Work instructions: Transcribe the listing exactly, leaving out every picture.

Supplied records:

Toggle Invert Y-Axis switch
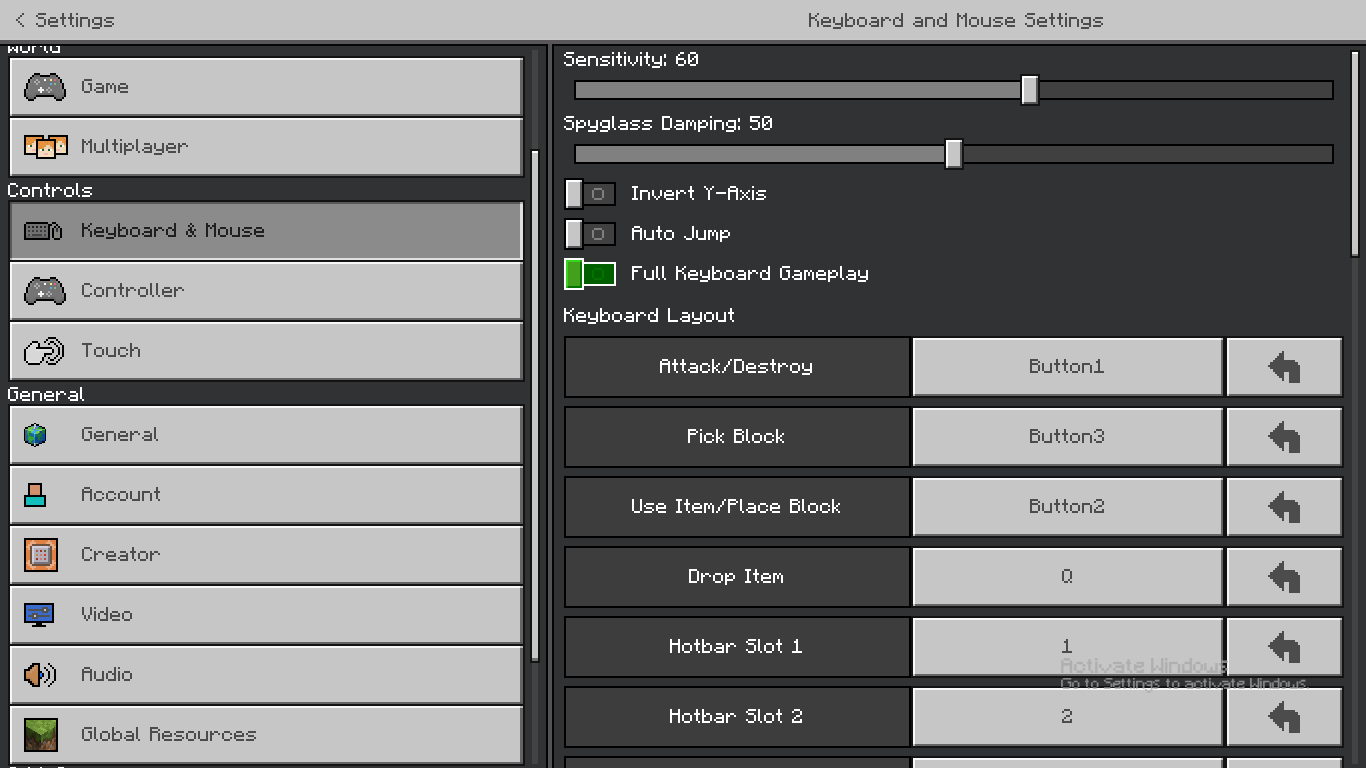click(590, 194)
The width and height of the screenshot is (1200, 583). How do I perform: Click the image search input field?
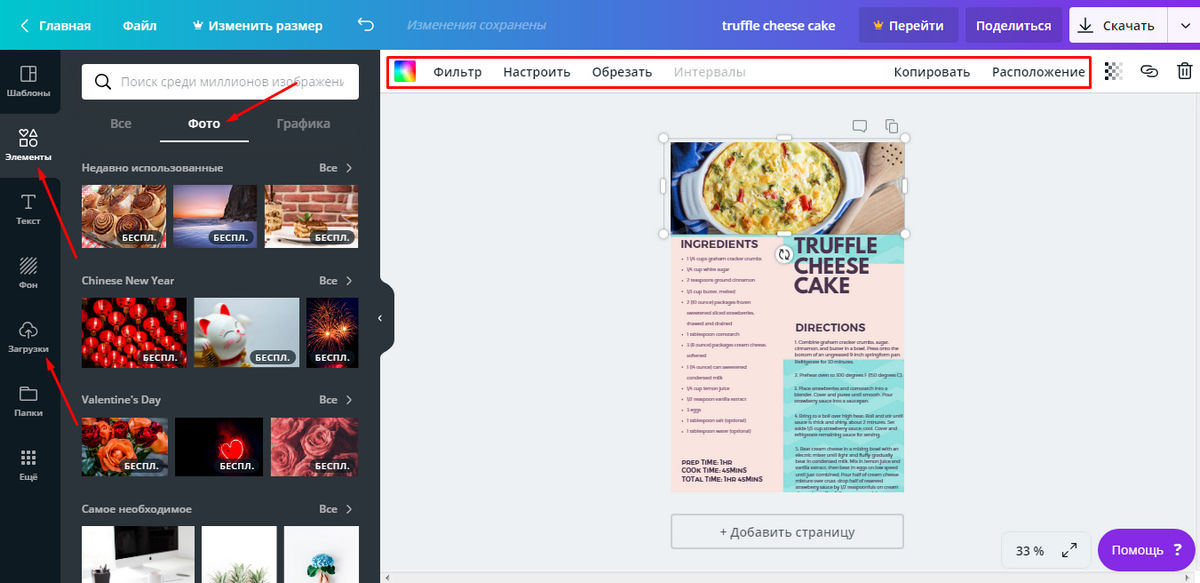pyautogui.click(x=235, y=82)
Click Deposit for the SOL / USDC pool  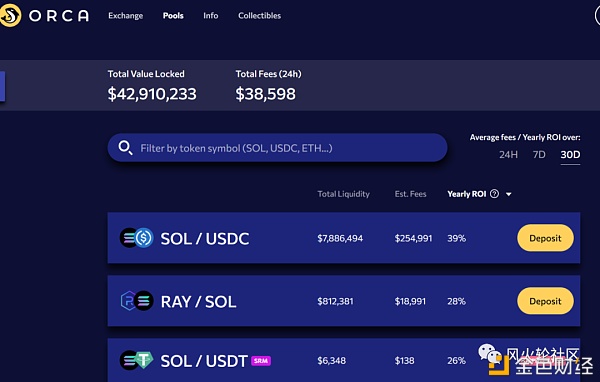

Written solution:
Toggle Invert Y-Axis switch
click(590, 194)
The width and height of the screenshot is (1200, 583). How do I perform: Click the image search input field?
pyautogui.click(x=235, y=82)
Click Deposit for the SOL / USDC pool  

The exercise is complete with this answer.